(Stored dataset items)

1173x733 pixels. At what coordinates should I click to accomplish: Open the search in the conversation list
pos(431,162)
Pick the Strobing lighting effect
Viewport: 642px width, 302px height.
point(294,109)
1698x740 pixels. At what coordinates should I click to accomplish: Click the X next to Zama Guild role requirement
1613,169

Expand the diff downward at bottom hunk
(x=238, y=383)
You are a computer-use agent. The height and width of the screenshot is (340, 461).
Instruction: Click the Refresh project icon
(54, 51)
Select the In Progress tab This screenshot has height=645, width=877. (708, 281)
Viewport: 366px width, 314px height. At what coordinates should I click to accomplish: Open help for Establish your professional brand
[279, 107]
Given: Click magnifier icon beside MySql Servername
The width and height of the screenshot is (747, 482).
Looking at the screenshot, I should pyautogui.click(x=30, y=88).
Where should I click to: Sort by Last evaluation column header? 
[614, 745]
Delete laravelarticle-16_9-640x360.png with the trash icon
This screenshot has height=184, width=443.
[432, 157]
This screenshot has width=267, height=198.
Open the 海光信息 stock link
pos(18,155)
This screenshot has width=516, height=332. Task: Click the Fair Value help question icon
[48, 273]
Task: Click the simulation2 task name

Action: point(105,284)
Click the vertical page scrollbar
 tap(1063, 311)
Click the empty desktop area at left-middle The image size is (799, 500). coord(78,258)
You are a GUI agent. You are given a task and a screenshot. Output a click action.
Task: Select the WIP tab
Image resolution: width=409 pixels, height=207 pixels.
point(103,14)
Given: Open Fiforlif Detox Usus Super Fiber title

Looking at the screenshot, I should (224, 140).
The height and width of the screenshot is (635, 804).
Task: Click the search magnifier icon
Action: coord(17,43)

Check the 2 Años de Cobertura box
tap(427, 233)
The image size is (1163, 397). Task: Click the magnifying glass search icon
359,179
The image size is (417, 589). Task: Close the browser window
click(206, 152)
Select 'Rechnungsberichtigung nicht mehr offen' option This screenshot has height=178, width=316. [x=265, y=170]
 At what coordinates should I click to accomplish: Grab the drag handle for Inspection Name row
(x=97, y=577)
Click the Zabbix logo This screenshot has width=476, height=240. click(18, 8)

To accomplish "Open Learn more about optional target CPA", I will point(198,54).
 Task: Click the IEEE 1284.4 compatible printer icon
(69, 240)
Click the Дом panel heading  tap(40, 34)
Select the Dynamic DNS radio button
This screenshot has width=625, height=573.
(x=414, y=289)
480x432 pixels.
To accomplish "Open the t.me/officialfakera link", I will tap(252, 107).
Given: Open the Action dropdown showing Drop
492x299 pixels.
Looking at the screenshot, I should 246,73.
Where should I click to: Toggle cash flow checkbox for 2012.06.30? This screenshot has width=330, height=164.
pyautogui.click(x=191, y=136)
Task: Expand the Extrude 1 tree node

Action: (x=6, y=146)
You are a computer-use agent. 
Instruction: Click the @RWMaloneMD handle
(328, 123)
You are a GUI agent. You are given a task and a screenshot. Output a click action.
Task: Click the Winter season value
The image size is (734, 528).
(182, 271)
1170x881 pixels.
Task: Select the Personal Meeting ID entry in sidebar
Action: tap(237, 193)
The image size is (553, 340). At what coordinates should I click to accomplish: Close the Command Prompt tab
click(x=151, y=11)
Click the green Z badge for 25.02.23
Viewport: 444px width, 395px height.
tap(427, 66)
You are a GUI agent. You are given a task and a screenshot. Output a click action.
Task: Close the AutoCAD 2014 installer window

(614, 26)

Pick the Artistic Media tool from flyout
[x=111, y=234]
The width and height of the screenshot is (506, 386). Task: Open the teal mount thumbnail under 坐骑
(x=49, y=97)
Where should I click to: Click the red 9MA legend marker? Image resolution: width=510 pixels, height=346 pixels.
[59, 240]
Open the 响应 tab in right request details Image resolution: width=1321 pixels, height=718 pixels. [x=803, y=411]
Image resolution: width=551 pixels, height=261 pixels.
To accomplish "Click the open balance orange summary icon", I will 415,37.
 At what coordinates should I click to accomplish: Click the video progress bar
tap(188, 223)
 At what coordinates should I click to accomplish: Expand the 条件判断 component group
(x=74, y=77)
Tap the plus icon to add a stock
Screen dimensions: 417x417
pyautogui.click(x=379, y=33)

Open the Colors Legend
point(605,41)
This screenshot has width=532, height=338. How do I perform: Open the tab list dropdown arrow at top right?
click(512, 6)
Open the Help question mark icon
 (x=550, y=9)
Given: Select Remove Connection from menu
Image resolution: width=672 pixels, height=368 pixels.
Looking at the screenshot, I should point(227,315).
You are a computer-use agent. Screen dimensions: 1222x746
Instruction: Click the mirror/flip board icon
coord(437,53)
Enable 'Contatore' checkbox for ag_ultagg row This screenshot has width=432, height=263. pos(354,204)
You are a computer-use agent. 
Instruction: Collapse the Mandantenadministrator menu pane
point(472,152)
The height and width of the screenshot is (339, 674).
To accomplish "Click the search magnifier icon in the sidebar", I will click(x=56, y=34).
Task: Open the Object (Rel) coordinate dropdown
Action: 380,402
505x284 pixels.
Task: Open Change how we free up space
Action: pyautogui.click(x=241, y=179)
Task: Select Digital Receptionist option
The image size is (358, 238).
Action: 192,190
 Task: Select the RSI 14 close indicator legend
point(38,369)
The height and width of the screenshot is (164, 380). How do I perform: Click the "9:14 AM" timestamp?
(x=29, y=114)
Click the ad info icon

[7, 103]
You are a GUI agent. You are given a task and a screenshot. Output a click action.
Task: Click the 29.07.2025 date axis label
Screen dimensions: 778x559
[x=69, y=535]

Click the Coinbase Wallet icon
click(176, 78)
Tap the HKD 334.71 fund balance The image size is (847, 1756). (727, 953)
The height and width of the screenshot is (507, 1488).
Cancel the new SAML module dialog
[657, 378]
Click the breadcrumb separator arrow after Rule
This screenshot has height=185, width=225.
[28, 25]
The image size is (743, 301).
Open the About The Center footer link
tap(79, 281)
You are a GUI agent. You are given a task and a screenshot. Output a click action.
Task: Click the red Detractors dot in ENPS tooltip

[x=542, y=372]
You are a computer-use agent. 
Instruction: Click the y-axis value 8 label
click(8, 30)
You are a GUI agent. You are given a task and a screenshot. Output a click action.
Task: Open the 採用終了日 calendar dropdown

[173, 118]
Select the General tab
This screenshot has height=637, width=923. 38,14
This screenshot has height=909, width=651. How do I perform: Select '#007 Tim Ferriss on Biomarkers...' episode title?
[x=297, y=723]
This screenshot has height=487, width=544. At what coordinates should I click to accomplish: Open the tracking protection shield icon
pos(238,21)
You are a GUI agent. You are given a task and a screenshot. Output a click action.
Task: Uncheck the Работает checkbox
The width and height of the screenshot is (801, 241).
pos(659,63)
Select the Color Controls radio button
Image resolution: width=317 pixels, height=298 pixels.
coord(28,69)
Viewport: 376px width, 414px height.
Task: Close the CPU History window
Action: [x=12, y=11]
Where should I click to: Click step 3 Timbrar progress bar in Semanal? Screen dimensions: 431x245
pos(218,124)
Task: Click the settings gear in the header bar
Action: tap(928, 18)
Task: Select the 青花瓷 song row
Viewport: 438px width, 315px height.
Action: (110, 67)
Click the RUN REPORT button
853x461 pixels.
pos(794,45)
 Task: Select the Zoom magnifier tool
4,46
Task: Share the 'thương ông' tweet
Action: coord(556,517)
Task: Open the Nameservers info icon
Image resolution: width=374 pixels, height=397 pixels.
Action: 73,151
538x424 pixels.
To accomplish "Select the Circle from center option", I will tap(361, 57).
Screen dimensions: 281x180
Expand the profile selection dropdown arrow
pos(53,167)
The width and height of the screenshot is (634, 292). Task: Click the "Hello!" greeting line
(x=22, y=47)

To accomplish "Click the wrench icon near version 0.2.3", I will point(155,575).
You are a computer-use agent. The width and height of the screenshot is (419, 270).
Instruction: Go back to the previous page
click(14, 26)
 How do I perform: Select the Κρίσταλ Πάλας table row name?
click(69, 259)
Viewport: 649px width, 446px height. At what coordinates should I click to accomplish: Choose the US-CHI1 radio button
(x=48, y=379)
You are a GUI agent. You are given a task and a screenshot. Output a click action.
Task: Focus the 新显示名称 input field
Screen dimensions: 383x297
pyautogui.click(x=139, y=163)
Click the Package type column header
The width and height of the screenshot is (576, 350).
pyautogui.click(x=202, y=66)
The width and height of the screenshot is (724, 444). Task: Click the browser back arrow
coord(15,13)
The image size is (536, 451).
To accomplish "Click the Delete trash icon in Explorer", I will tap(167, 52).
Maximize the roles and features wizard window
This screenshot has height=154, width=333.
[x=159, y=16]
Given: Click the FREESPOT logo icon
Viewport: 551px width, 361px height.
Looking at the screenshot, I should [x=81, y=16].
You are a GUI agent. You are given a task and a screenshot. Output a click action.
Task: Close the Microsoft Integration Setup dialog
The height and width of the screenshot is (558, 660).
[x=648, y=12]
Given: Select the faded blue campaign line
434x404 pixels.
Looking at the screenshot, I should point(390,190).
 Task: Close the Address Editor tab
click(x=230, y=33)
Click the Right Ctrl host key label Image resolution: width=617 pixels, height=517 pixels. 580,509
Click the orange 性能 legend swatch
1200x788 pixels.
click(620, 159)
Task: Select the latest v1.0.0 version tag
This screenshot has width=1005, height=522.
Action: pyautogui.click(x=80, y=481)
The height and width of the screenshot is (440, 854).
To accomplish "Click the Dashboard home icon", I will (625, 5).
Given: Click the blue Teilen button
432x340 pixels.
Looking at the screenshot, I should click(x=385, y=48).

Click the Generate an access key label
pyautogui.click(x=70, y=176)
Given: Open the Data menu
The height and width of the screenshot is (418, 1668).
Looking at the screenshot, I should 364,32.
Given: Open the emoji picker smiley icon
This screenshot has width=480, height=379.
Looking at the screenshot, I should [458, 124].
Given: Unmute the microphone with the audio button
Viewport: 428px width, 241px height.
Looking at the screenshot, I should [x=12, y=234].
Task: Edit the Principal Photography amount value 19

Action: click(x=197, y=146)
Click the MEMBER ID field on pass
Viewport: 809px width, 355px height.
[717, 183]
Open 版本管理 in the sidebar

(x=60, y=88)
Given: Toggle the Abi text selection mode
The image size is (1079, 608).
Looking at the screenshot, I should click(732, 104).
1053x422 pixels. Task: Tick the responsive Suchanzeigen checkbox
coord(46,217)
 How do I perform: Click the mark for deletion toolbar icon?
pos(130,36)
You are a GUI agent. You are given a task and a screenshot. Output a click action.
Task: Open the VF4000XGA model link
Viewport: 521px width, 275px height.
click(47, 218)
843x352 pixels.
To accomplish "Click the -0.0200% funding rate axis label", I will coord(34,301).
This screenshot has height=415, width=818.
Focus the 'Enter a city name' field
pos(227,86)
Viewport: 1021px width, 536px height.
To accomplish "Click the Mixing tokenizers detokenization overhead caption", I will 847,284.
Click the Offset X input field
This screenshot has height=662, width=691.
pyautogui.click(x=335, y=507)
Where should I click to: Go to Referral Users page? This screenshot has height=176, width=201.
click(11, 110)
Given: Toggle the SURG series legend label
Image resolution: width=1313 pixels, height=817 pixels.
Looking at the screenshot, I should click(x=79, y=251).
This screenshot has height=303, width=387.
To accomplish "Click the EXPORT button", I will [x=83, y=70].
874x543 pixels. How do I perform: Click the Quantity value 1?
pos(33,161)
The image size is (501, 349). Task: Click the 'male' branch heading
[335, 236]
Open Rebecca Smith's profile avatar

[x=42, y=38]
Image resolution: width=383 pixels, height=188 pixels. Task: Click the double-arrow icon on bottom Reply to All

• [ACTIVITY] Check each line of the data for "version". Copy the lines where it turns up.

• [WORKED SOLUTION]
To accomplish "Click the wrench icon near version 0.2.3", I will point(155,575).
Task: Select the latest v1.0.0 version tag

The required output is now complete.